TASK INSTRUCTIONS:
Without any pictures, the records below should be reproduced exactly.

EXTRACTED RECORDS:
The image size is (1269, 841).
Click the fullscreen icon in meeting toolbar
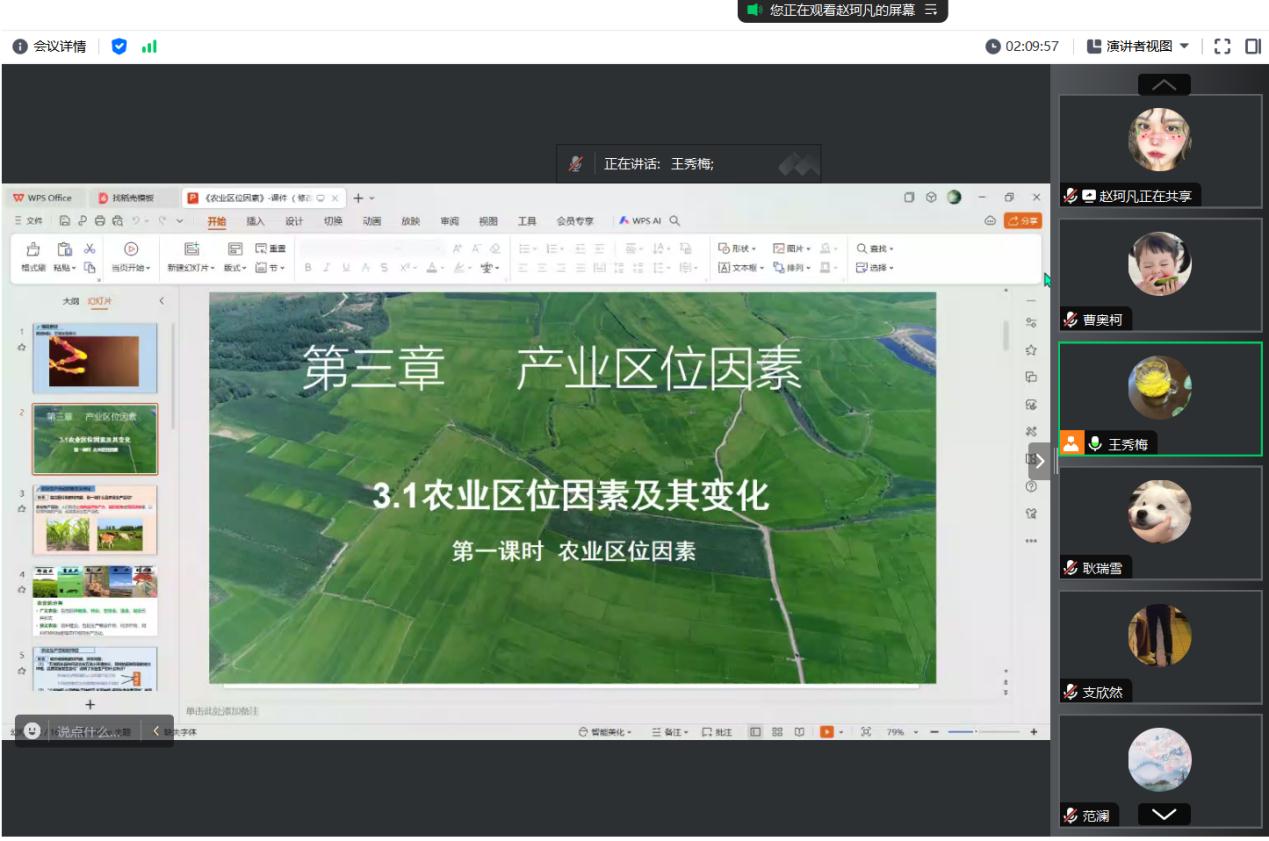(x=1221, y=46)
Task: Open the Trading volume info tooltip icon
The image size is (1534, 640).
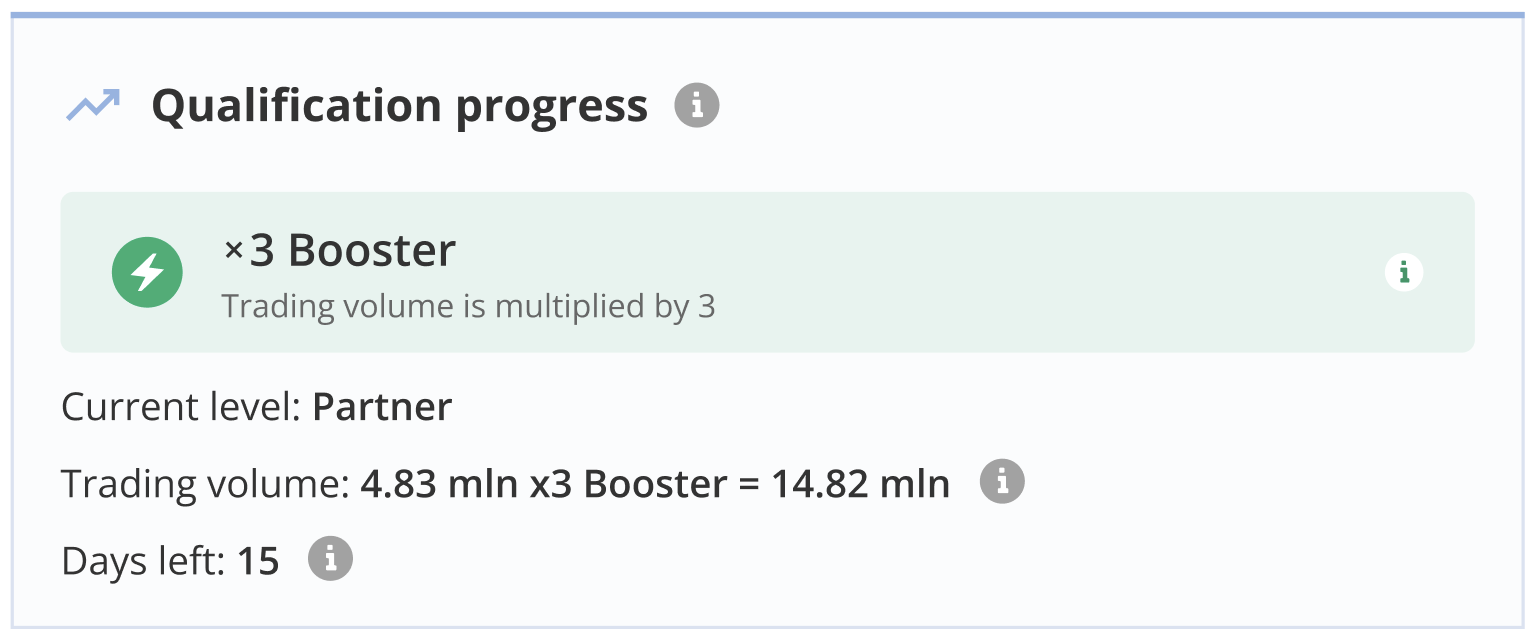Action: pyautogui.click(x=1002, y=482)
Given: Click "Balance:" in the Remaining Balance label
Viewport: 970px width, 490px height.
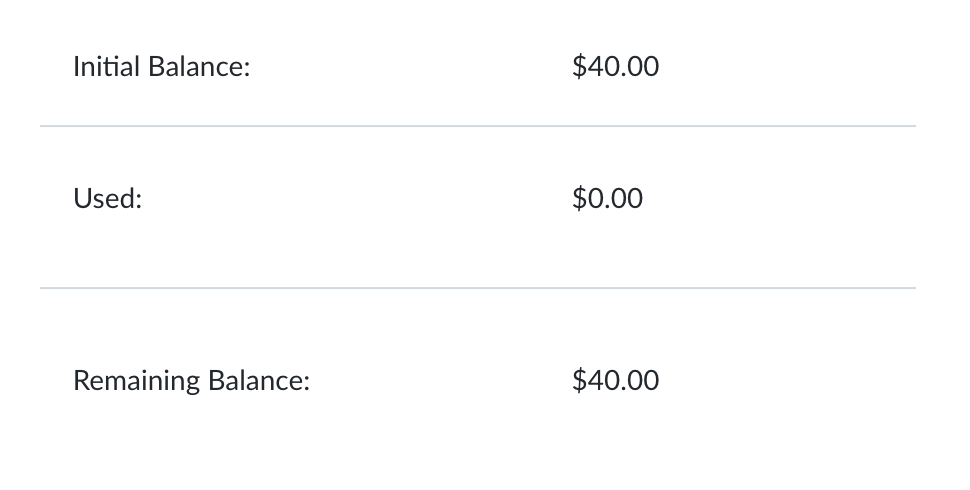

RESPONSE TO THE TASK:
The image size is (1269, 841).
Click the fullscreen icon in meeting toolbar
(x=1221, y=46)
Task: Open the Trading volume info tooltip icon
The image size is (1534, 640).
Action: pyautogui.click(x=1002, y=482)
Given: Click "Balance:" in the Remaining Balance label
Viewport: 970px width, 490px height.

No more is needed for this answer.